Grain Elevators are ubiquitous buildings, yet there is little popular understanding of them and their origins.
An index to this and related typologies spells out the interrelationships concisely (without the clutter of images and descriptive text). Related and similar building and structure types are in a sibling websection.
Reduce, reuse, recycle, rejoice!
"Sleep in a Silo, Dine in a Mill, Shop in a Factory" - that's the imaginative reuse of an abandoned concrete elevator-mill complex in downtown Akron, Ohio, the original location of the Quaker Oats comapny, and now renamed "Quaker Square". Their website has some information and photos of the 1973-75 retrofit of a cluster of 36 grain silos that were originally built in 1932 and once housed 1,500,000 bushels of grain.
The Kellog's company in Battle Creek, Michigan celebrates its dependance on the homes of grains - after they leave the fields and before they meet the mill - by styling its tour center with whimsical Post-Modern facsimilies of Grain Elevators.
I don't even have to eat any of their sugar-laced cereal to be happy about the cartoonishly whimsical milk-carton-like faux elevators.
Grain Elevators as collectible items!
A pair of salt & pepper shakers I found in a collectible store near Napoleon, Ohio, are maybe from the 1970s. The salt shaker (those have four holes, right?) is labeled with a partly rubbed-off decal stating "ROACHDALE ELEV. / COMPLETE / FARM SERVICE."
Unless this "Roachdale" is a company or family name (I doubt it), this set is probably from the only town in the U.S. named "Roachdale," in Putnam County, Indiana, west of Indianapolis.
This was found in an internet search, and may still be available at GoCollect.com. The internally lit ceramic model comes complete with authentic reflectively painted dust collectors!

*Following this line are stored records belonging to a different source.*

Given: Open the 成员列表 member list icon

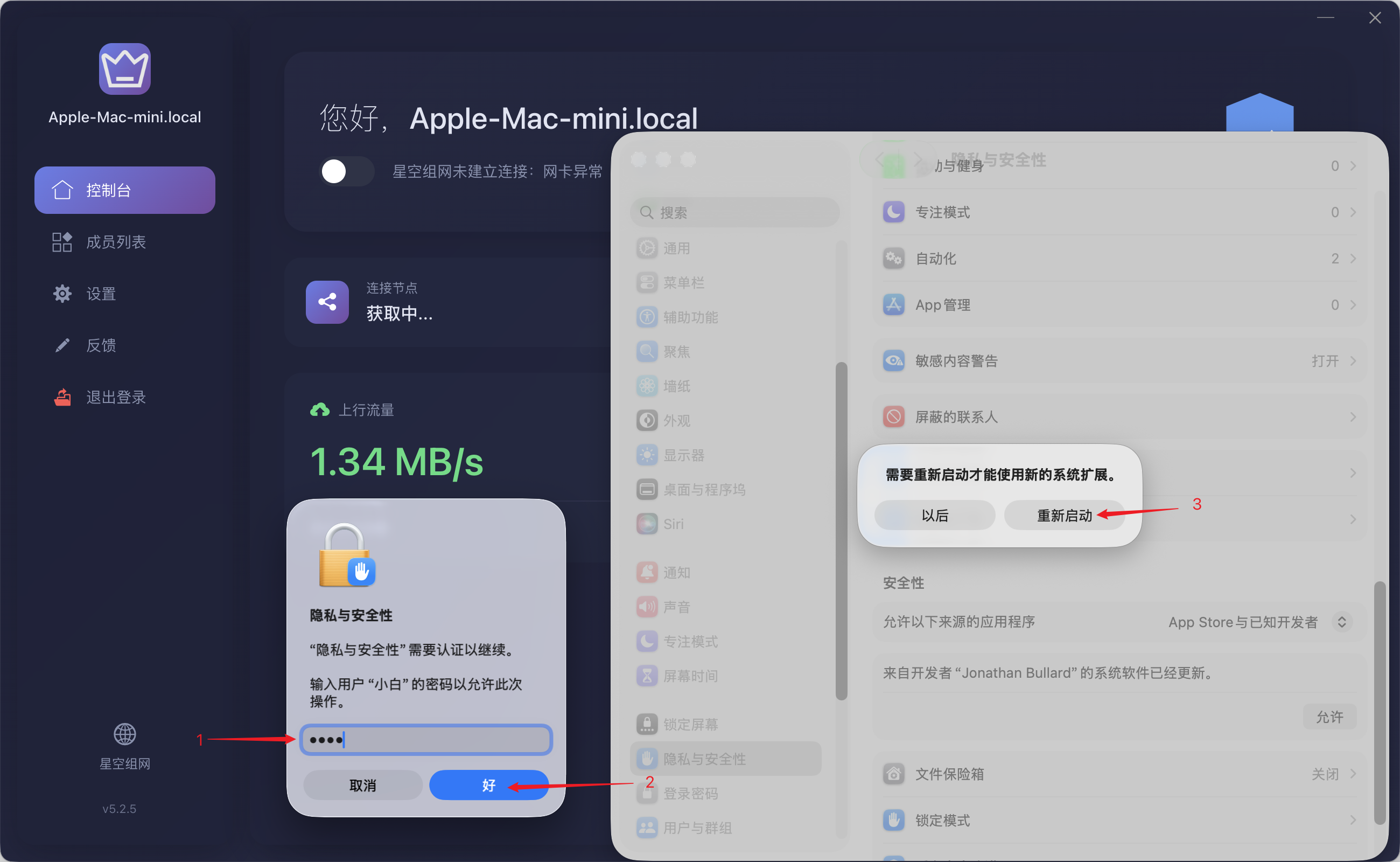Looking at the screenshot, I should (61, 242).
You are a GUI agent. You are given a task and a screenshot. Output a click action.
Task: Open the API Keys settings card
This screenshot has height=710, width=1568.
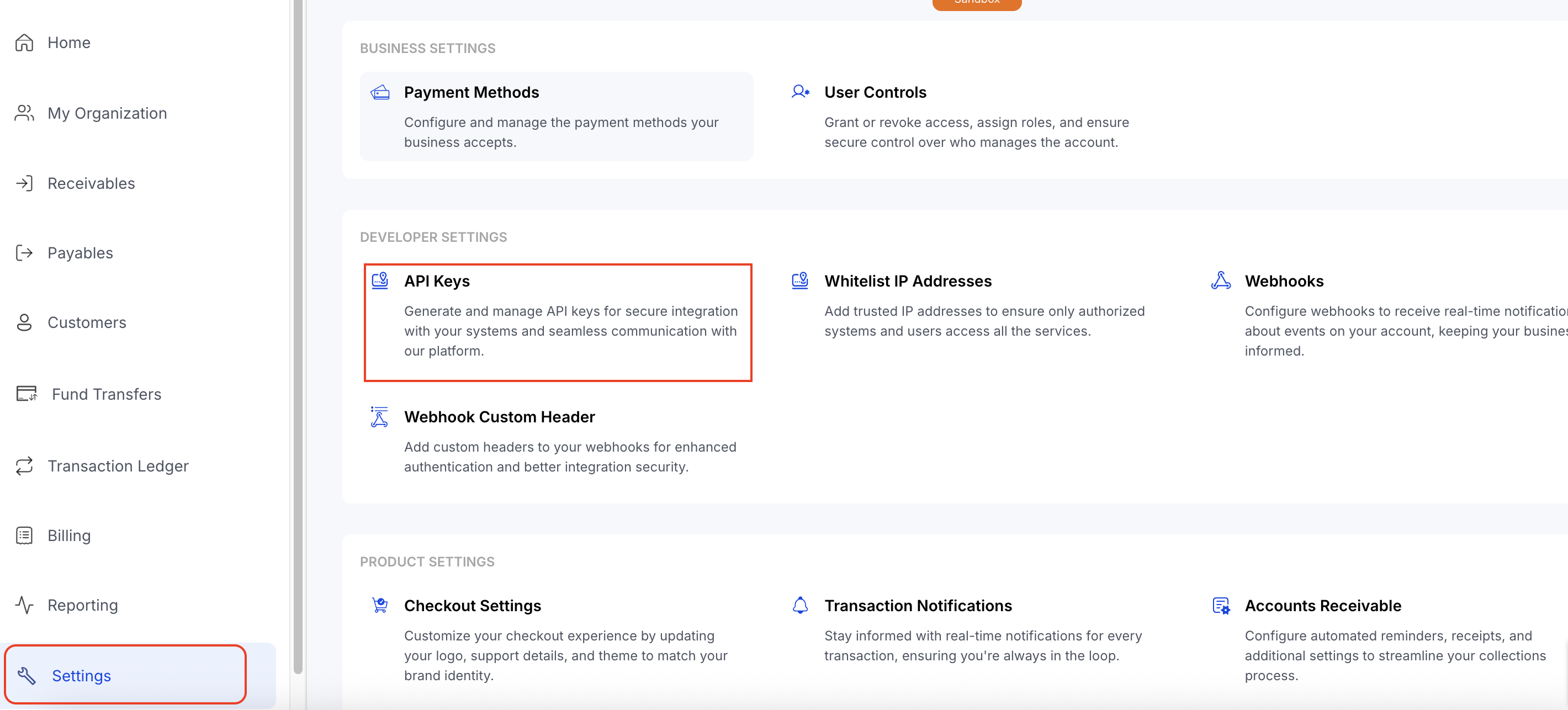coord(558,322)
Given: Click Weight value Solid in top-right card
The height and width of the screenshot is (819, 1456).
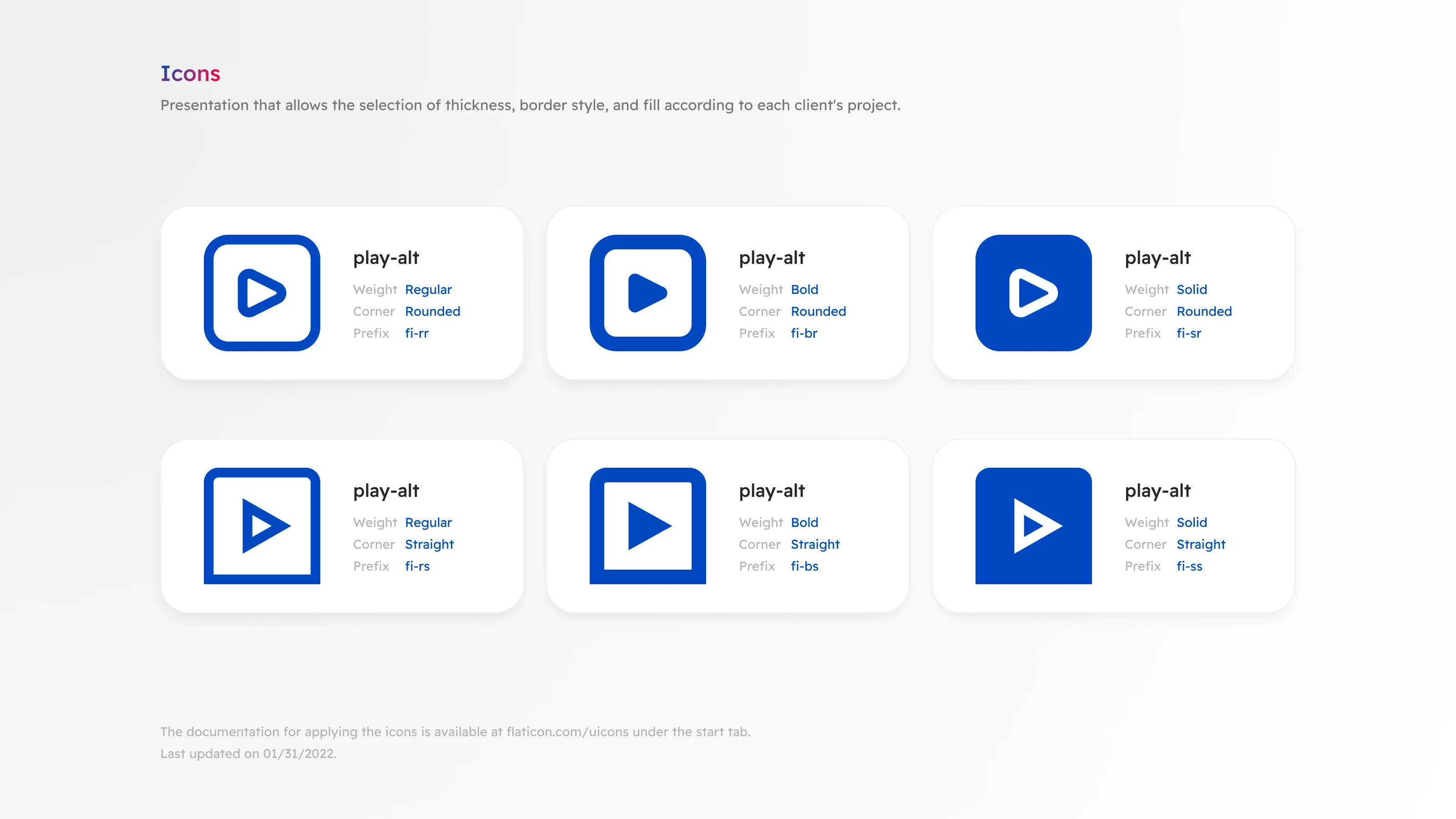Looking at the screenshot, I should coord(1192,289).
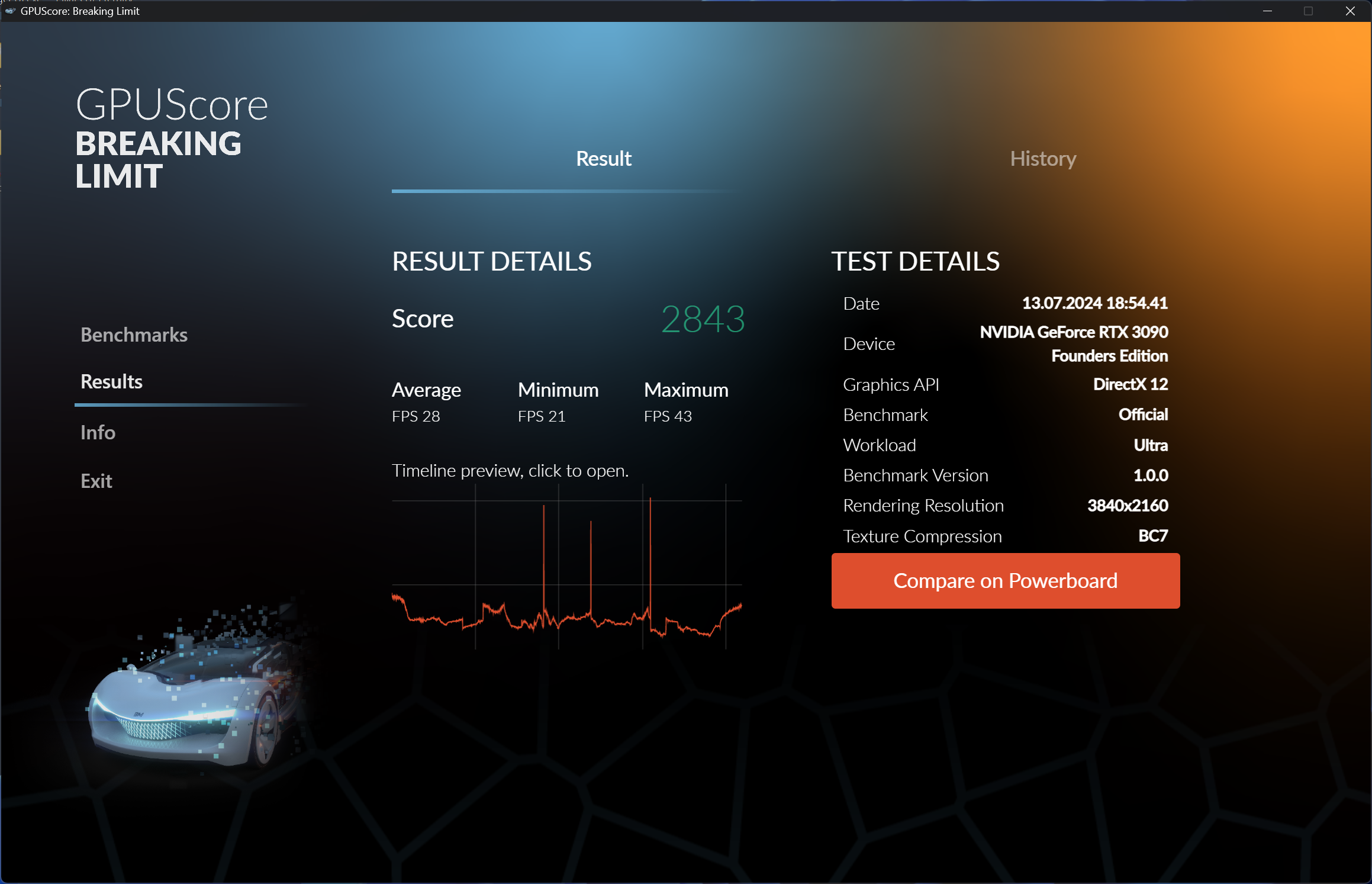Screen dimensions: 1372x884
Task: Click Compare on Powerboard
Action: (1004, 581)
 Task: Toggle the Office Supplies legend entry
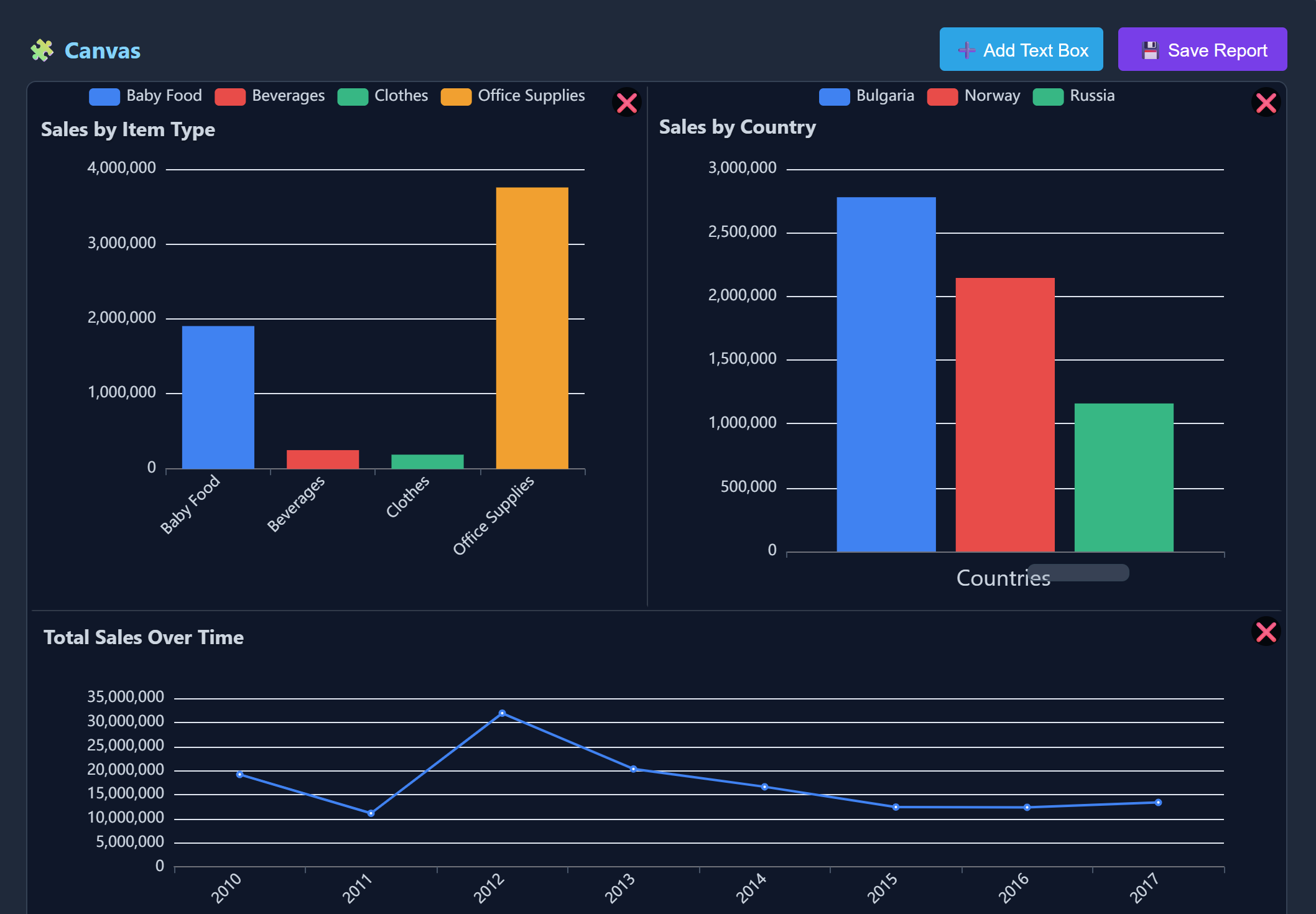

Iconic & Artistic Grain Elevators
The Farmers' Fall Festival in my hometown of Chillicothe, Ohio, happens every October. Now it is entirely in the large park at the edge of the downtown, but it used to include some downtown streets. The brochure from 2003 show a previous festival main stage where it was located in front of our downtown grain elevator - which was demolished 14 years before this brochure was printed! Apparently the grain elevator is symbolic of farming and harvests.